Bacterial transport in gas-sparged porous medium

To improve the feasibility of soil-acquifer remediation using bioaugmentation, more efficient methods are needed to widely disperse pollutant-degrading bacteria in porous media. Under water-saturated conditions, bacteria readily adhere to soil particles, but under unsaturated conditions, bacteria preferentially accumulate at the air-water interface. Air sparging a saturated porous medium produces a mobile water interface that was hypothesized to facilitate bacterial transport. To investigate whether gas sparging increased bacterial transport relative to saturated-water conditions, the transport of three strains of bacteria and negatively charged microspheres of different relative hydrophobicities R(H) was measured in saturated and gas-sparged quartz-packed columns.
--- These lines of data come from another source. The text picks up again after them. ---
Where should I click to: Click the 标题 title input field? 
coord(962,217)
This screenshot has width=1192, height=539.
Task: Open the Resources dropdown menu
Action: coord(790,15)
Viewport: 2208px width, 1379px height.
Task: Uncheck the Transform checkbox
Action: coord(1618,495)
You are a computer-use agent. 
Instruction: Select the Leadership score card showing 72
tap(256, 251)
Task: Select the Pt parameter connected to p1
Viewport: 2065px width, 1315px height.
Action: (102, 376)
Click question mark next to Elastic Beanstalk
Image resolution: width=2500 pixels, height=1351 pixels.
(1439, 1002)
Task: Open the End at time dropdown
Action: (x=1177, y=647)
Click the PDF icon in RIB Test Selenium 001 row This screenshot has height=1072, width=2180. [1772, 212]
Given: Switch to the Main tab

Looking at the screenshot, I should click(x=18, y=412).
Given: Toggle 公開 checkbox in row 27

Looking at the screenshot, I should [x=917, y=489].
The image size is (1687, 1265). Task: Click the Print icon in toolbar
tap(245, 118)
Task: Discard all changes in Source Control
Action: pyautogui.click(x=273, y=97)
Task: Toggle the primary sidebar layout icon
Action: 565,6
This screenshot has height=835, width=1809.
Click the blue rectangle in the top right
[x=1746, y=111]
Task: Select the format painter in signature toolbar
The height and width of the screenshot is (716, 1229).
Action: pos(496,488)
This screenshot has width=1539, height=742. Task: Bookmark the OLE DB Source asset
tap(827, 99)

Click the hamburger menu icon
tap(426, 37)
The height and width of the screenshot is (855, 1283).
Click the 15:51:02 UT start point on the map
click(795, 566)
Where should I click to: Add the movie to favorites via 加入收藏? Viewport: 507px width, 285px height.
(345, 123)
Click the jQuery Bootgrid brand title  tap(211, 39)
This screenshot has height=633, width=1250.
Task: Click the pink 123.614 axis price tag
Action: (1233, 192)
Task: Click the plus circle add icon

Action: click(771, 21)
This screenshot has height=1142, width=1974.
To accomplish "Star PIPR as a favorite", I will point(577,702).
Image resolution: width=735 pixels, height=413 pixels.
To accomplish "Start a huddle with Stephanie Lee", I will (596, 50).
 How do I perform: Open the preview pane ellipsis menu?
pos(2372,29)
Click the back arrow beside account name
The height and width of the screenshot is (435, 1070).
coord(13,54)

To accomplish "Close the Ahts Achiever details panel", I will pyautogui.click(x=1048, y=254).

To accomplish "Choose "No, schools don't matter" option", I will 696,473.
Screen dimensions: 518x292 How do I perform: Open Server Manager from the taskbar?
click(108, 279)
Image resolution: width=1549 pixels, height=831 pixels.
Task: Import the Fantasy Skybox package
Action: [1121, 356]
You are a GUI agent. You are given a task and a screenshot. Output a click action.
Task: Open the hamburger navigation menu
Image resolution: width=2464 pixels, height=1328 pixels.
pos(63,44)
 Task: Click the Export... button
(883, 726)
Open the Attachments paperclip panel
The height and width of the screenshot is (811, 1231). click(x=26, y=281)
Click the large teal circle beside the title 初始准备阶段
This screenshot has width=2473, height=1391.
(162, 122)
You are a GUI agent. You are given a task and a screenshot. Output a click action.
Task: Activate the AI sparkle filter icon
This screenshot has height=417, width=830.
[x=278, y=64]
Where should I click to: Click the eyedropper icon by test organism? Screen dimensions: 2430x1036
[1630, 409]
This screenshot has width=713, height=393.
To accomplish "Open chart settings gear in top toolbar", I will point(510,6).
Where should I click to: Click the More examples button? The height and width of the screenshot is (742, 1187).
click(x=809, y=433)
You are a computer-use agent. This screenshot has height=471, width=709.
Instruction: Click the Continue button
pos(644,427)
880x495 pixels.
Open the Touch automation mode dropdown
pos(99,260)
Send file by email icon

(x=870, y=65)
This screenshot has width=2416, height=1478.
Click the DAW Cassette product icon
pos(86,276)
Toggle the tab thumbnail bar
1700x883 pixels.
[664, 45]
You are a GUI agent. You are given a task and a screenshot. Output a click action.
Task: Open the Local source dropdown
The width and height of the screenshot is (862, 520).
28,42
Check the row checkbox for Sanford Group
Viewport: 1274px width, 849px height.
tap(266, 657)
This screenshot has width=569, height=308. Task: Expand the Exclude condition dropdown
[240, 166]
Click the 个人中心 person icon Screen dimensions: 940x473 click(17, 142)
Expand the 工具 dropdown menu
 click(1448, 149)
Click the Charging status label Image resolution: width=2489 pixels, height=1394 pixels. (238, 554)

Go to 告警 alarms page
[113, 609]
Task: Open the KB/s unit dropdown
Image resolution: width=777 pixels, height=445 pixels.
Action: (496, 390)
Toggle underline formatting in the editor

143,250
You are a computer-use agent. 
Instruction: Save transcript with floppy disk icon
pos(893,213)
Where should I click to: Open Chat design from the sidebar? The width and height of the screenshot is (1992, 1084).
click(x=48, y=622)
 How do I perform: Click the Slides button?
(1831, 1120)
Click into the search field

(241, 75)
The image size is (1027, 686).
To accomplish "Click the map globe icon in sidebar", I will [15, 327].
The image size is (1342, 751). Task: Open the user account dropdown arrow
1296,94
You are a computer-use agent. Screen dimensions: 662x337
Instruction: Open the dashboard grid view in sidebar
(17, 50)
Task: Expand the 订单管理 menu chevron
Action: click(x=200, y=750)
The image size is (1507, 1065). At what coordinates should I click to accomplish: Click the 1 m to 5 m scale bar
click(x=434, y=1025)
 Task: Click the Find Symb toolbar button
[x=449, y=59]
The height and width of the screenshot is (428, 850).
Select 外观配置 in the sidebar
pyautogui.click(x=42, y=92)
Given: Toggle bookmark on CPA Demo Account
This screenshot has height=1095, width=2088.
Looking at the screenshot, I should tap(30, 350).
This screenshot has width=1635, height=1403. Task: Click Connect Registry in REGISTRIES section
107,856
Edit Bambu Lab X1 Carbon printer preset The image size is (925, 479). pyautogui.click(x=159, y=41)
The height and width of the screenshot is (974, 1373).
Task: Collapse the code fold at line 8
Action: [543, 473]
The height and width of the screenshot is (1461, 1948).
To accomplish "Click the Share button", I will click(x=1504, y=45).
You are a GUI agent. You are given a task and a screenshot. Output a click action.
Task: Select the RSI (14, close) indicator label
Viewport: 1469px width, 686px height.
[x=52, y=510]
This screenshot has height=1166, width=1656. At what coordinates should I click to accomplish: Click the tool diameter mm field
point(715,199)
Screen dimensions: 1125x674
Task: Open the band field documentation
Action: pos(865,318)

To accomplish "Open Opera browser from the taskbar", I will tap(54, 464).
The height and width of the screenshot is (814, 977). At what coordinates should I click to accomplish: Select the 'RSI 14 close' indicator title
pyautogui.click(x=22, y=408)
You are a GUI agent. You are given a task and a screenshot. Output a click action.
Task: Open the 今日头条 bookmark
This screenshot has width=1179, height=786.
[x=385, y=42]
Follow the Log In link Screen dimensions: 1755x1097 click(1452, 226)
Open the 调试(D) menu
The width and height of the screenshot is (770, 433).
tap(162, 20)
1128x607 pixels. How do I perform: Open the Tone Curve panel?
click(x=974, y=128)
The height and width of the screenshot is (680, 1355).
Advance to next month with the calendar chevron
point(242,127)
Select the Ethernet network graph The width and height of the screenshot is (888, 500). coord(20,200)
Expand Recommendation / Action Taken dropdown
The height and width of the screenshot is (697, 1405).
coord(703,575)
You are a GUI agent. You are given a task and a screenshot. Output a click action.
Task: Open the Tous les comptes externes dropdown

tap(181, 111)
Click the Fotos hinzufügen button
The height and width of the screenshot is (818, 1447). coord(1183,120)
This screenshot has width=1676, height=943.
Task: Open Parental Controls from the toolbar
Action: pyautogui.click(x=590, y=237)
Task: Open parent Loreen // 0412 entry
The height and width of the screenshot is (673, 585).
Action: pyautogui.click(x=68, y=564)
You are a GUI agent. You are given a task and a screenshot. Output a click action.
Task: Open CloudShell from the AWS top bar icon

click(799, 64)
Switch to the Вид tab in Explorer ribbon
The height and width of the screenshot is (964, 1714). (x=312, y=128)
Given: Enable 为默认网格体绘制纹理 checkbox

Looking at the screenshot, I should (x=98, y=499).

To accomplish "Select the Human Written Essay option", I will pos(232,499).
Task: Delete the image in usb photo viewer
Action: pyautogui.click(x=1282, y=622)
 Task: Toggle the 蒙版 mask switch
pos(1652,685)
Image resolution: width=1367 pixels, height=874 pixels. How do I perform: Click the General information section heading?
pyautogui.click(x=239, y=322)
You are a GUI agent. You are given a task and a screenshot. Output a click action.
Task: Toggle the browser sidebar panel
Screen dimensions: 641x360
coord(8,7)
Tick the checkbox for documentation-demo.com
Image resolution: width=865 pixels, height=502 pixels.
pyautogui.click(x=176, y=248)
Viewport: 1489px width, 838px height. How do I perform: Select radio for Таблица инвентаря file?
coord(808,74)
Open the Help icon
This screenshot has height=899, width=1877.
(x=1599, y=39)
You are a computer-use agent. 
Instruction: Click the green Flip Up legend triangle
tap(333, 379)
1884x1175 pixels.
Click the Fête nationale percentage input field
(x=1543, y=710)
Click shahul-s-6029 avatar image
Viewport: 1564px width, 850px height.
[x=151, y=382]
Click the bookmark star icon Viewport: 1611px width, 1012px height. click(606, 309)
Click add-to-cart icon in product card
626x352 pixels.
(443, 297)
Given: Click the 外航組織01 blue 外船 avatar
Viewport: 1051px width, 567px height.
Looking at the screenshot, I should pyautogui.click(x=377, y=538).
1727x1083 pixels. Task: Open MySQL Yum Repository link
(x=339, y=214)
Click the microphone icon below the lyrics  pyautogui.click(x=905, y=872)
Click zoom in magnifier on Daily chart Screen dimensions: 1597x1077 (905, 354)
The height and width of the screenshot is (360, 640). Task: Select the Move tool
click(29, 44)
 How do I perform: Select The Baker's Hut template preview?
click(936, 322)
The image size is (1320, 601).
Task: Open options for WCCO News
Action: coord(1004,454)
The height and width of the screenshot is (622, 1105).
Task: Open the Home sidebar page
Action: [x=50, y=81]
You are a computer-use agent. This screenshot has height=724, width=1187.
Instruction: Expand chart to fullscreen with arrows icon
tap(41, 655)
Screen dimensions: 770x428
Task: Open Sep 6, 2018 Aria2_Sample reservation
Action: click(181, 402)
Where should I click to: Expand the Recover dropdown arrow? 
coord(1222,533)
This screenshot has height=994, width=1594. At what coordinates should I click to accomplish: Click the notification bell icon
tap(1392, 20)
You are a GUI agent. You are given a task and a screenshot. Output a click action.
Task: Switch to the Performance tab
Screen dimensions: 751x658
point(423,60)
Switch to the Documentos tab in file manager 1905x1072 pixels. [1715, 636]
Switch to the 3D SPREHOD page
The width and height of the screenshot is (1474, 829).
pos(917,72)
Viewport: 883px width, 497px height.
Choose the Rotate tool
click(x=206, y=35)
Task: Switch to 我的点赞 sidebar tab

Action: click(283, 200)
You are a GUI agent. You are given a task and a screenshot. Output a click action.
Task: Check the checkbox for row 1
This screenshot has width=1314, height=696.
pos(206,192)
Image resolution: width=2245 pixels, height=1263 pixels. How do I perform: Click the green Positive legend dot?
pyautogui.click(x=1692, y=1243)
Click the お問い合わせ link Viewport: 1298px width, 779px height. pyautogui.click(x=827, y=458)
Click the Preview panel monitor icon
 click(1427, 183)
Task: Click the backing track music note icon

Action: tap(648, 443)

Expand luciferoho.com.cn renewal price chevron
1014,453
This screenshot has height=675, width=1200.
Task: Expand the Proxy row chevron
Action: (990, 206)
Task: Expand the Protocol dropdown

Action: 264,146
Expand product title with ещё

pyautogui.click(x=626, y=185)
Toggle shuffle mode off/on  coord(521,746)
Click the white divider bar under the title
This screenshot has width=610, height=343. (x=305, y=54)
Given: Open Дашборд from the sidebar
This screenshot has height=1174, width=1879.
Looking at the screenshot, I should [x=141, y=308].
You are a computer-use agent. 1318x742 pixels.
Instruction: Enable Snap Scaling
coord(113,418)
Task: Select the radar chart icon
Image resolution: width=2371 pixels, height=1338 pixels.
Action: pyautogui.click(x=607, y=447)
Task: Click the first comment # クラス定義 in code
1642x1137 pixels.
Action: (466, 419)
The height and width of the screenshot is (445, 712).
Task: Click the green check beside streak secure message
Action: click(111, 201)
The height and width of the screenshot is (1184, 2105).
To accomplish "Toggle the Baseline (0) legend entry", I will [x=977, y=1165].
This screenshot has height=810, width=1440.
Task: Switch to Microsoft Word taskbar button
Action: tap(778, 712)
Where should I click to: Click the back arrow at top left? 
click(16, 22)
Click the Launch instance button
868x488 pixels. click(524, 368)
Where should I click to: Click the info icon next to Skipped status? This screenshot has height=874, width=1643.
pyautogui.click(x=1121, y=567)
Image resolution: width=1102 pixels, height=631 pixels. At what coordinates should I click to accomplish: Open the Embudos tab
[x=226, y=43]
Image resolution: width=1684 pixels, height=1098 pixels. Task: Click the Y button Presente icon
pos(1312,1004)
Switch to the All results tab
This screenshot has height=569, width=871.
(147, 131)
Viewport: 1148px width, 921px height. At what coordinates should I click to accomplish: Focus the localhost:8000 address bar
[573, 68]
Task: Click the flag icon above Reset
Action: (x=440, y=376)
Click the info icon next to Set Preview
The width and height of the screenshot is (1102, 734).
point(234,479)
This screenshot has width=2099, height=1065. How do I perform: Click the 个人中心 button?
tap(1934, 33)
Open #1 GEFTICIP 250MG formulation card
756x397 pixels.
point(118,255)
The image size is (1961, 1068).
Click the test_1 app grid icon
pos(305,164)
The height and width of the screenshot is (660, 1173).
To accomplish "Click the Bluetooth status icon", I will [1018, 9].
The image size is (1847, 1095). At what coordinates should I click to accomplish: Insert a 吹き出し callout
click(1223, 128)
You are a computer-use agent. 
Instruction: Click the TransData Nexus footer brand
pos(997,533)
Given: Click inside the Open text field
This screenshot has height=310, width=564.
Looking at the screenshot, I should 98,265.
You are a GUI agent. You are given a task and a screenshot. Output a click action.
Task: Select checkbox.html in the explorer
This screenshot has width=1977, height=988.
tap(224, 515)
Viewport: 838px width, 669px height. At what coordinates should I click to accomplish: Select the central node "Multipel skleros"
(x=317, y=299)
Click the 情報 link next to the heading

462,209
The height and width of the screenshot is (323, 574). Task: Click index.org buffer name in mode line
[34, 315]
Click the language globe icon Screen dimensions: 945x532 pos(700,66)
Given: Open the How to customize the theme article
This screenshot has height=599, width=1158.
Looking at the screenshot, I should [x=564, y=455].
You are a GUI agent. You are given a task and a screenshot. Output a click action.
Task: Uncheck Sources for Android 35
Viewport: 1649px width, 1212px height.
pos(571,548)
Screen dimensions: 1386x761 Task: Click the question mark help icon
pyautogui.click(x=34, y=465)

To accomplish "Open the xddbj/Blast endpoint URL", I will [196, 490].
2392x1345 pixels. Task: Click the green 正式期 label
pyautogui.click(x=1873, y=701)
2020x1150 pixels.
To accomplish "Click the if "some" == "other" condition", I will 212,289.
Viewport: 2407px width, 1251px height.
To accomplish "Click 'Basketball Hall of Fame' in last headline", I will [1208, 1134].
Gas sparging increased (>60%) the bacterial transport in only one case (Pseudomonas fluorescens P17; R(H) = 27%). Transport of the other two strains were either unaffected by gas sparging (Mycobacterium vaccae JOB5; R(H) = 33%), or was reduced (Pseudomonas aeruginosa; R(H) = 75%) relative to water-saturated conditions. Microspheres were the most hydrophobic (R(H) = 98%) and the most retained of all particles under saturated conditions, but microsphere transport was unaffected by gas sparging. These preliminary results suggest that the effect of gas sparging on colloid transport is particle specific and not predictable from measurement of relative hydrophobicity.